▶ [Exercise task]
Copy the listing from the line containing "You are a GUI" through the end of the listing, changing "Redeem Rewards" to "Claim Rewards" and keeping everything else unchanged. Leave the pictures out.

▶ [Available records]
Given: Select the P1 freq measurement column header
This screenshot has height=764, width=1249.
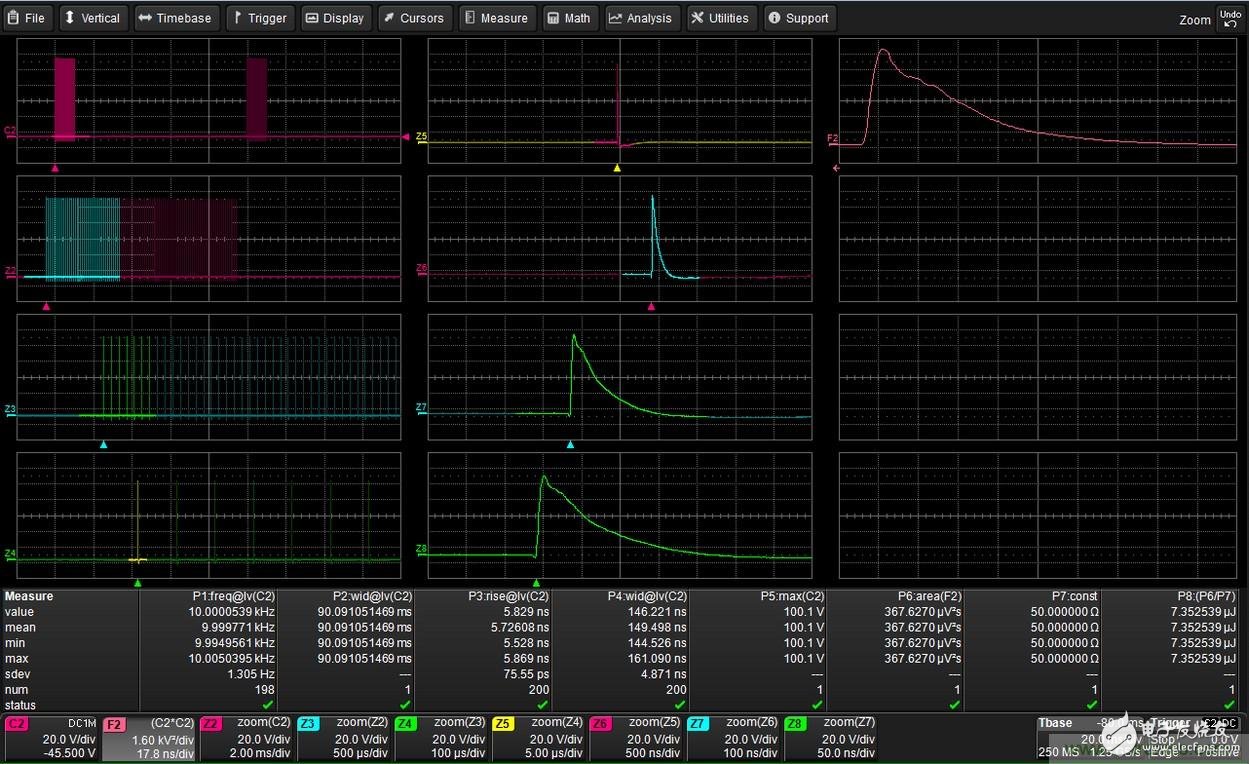Looking at the screenshot, I should coord(208,596).
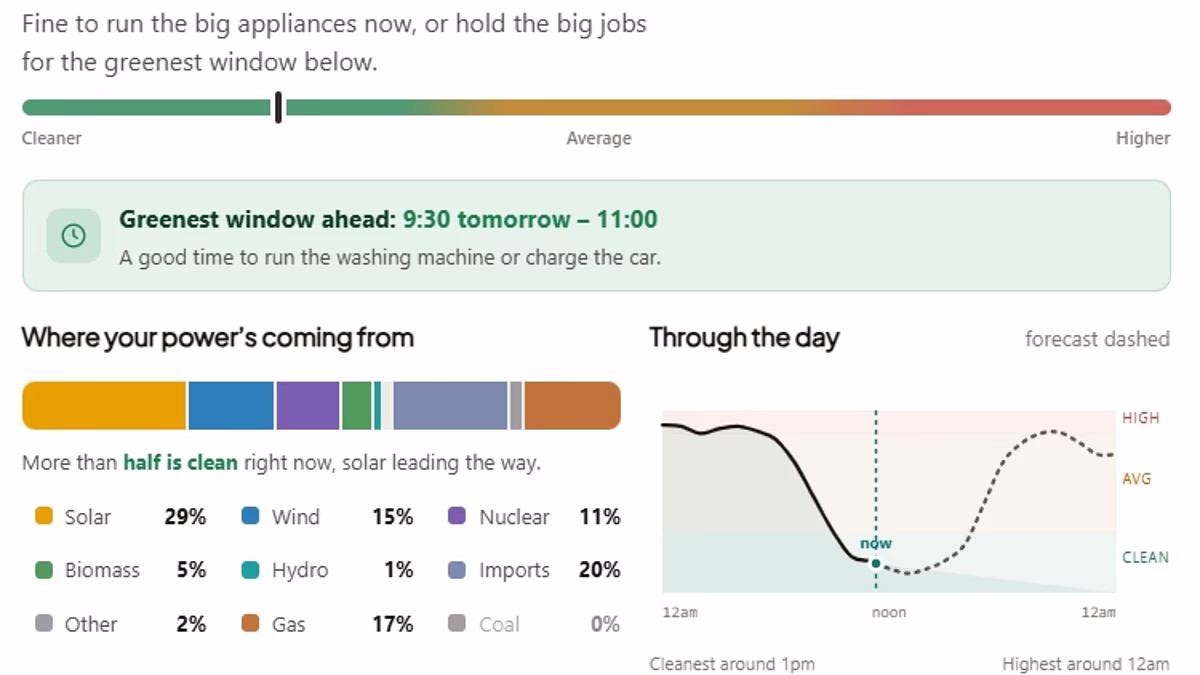Click the Solar yellow legend swatch
Screen dimensions: 1200x675
pyautogui.click(x=43, y=516)
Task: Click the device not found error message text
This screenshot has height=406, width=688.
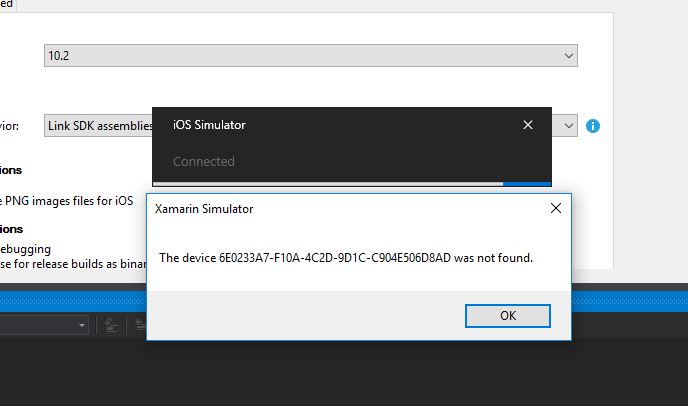Action: 346,258

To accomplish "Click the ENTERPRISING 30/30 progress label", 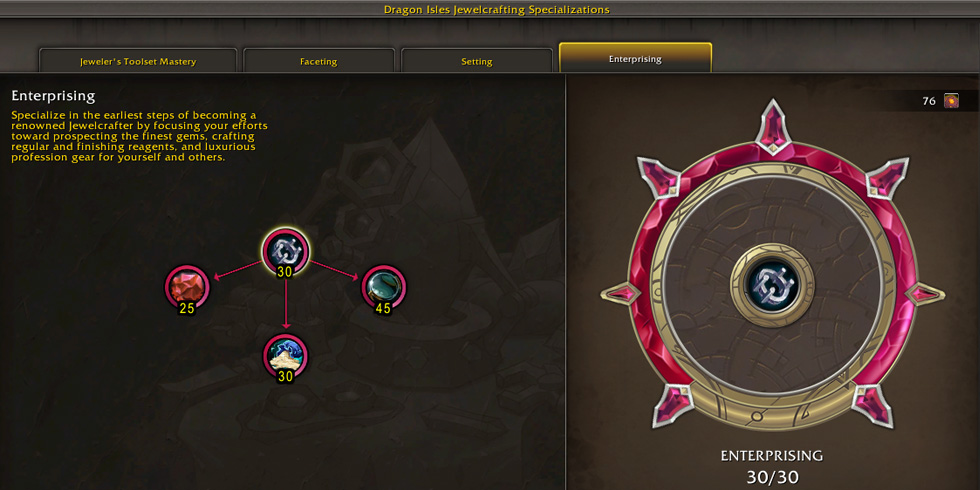I will coord(772,466).
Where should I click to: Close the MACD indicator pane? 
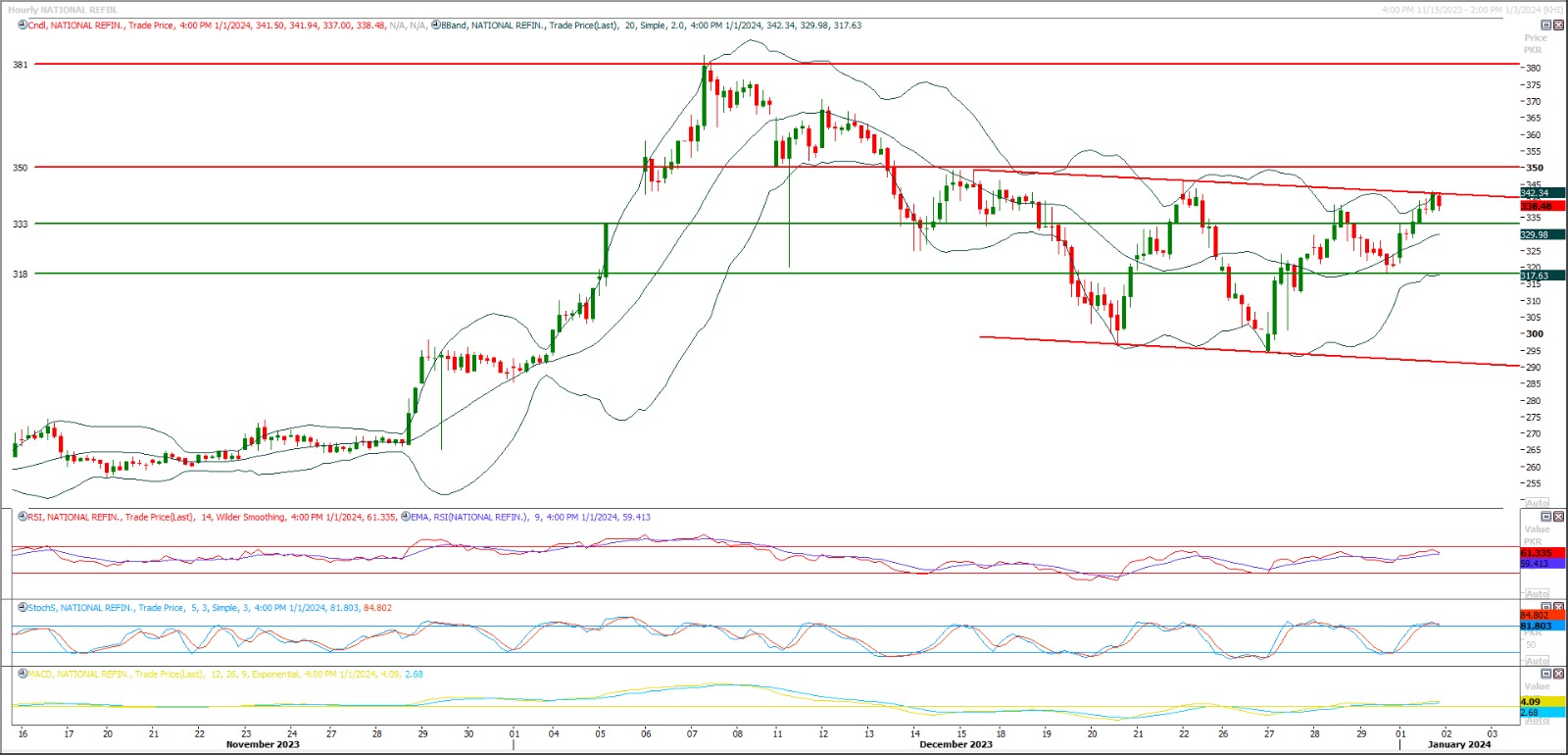point(1558,675)
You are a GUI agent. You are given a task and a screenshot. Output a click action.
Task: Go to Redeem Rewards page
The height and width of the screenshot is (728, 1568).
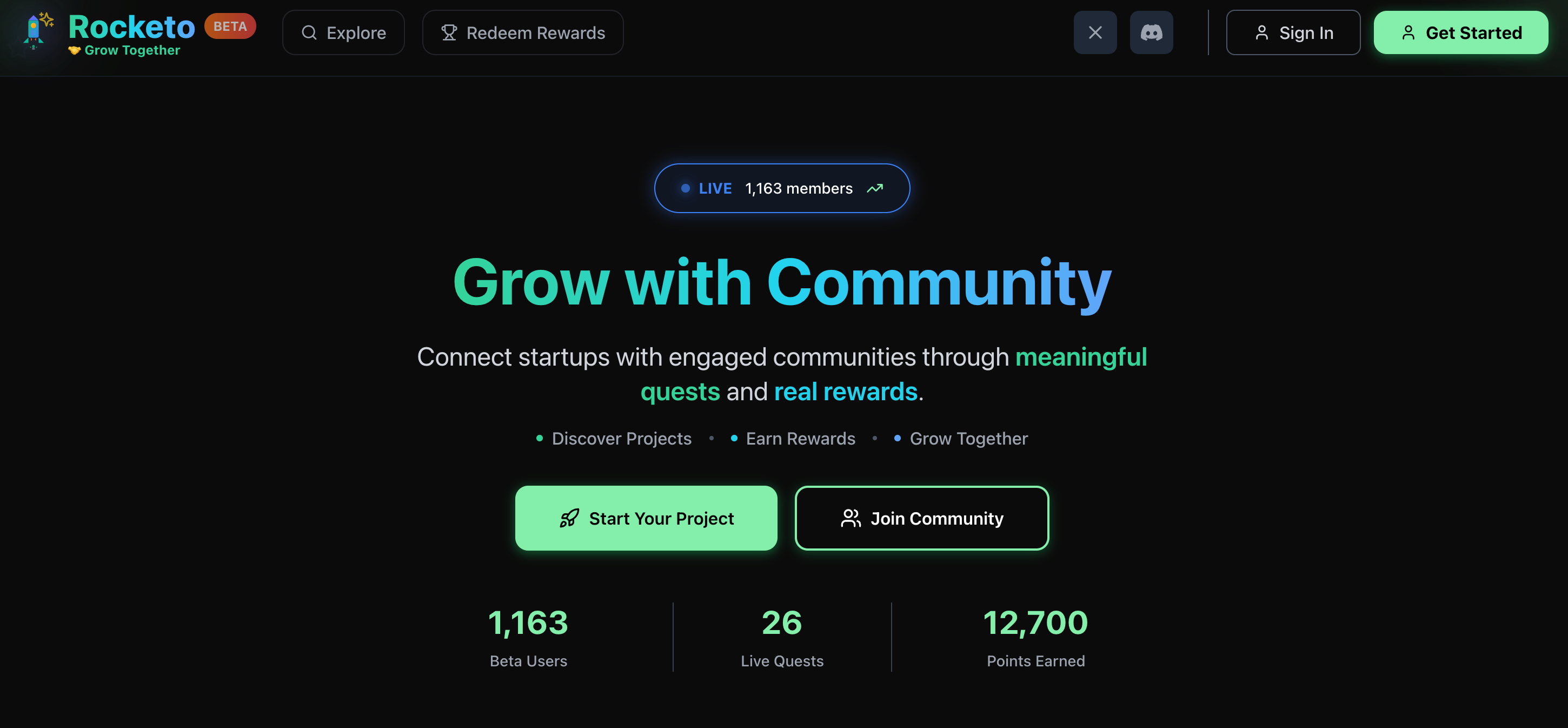[x=523, y=33]
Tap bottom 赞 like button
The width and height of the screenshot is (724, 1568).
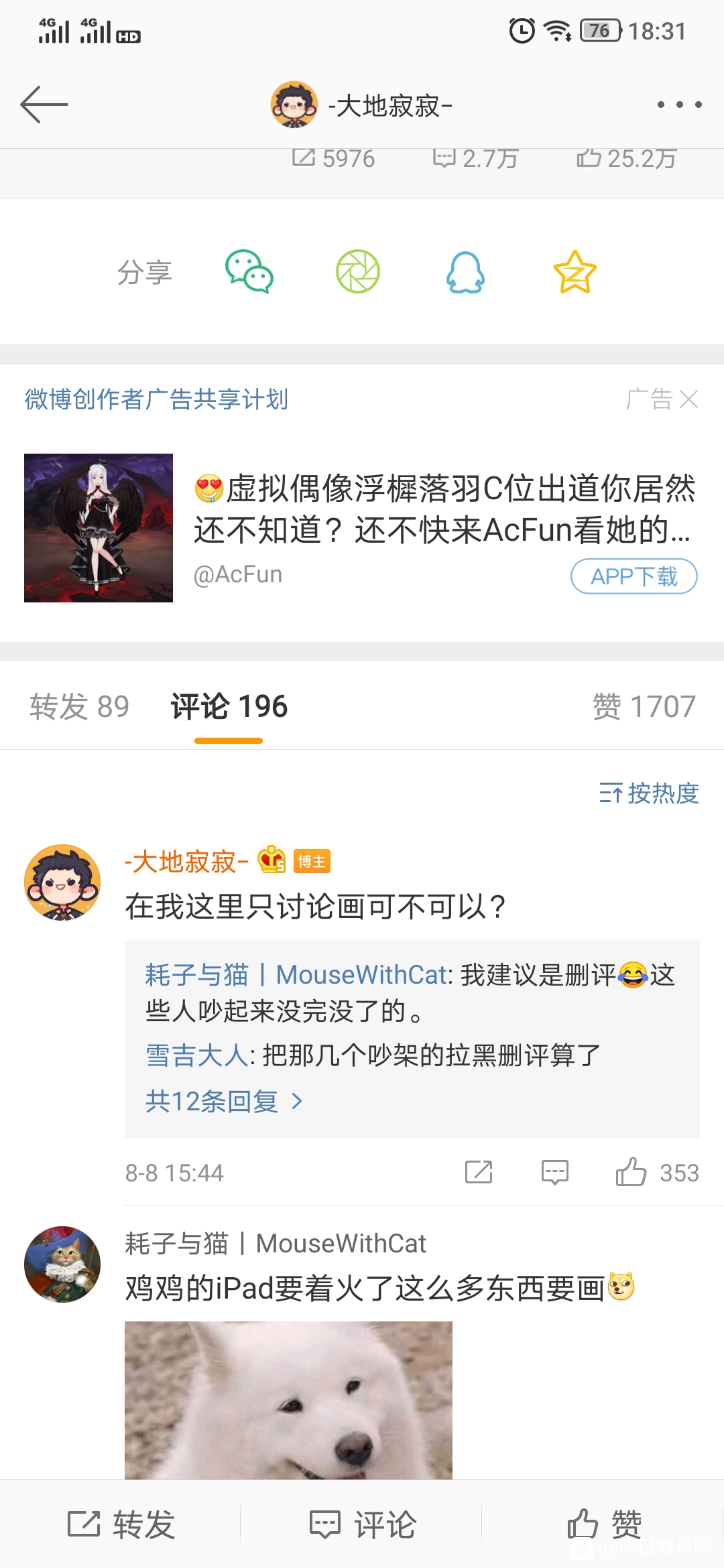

▶ [Right answer]
You are a GUI agent. You are given a task and a screenshot. Output a click action.
Task: Go to Claim Rewards page
The height and width of the screenshot is (728, 1568).
[x=523, y=33]
Tap bottom 赞 like button
The width and height of the screenshot is (724, 1568).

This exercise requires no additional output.